What is he doing to these people? How will they react when he tells them he's not who they think he is? He has to tell them, he has to come clean, but what will that mean? Will people feel betrayed? Will they realize that his "it's all inside of you already" teachings were still true no matter what source they came from? Vikram struggles mightily with when and where and how to reveal his true identity to his disciples. He realizes that Kumare is who he wishes he were in his every day life. Not the fake accent and robes, but the attentiveness, the being fully present and aware and engaged with every moment in life. Really listening to people and communing with them from his heart. Why isn't he like that all the time? Kumare isn't just a character, it's inside him. It all came from him. Why can't he live his life that way? Is that how easy it is to become the one you long to be? Just do it?

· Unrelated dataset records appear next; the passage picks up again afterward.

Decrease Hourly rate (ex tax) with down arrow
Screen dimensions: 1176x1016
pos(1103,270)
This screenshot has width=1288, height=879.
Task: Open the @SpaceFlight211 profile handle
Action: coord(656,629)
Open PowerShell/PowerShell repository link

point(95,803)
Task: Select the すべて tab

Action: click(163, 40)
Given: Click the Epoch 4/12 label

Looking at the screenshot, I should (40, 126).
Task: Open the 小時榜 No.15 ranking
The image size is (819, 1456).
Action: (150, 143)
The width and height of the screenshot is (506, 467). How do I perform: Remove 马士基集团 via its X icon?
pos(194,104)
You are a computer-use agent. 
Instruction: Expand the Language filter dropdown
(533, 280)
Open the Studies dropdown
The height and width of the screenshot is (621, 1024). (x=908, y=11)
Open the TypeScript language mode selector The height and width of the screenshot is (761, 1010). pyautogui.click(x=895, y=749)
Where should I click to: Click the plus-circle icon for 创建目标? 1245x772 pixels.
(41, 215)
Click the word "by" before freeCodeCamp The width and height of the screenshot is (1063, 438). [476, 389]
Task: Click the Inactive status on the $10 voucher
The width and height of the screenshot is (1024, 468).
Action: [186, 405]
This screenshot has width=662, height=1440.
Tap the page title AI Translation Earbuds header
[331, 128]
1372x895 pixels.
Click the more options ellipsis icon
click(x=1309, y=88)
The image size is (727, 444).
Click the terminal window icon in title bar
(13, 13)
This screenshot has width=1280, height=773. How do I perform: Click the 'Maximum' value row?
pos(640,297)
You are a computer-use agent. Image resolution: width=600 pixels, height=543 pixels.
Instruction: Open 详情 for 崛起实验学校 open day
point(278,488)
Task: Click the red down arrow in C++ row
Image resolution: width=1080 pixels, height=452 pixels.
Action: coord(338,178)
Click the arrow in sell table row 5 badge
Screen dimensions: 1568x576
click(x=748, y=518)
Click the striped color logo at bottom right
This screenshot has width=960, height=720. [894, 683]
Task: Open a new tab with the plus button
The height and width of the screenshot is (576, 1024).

How his disciples react to the bombshell I’ll leave for you to discover, but I’ll say that I wonder how I would react if I was one of them. I wonder if I’d have a different feeling about the movie if I weren’t looking in from the outside. If a man had led me into some happier place in my mind, I’d likely be pretty pissed that that man was a fake. But seeing the movie as I do, I see that Vikram Gandhi has a good heart, and Kumare brought that out even more in him. He even says, “My idealized self is Kumare.” And aren’t we all looking to become the best version of ourselves?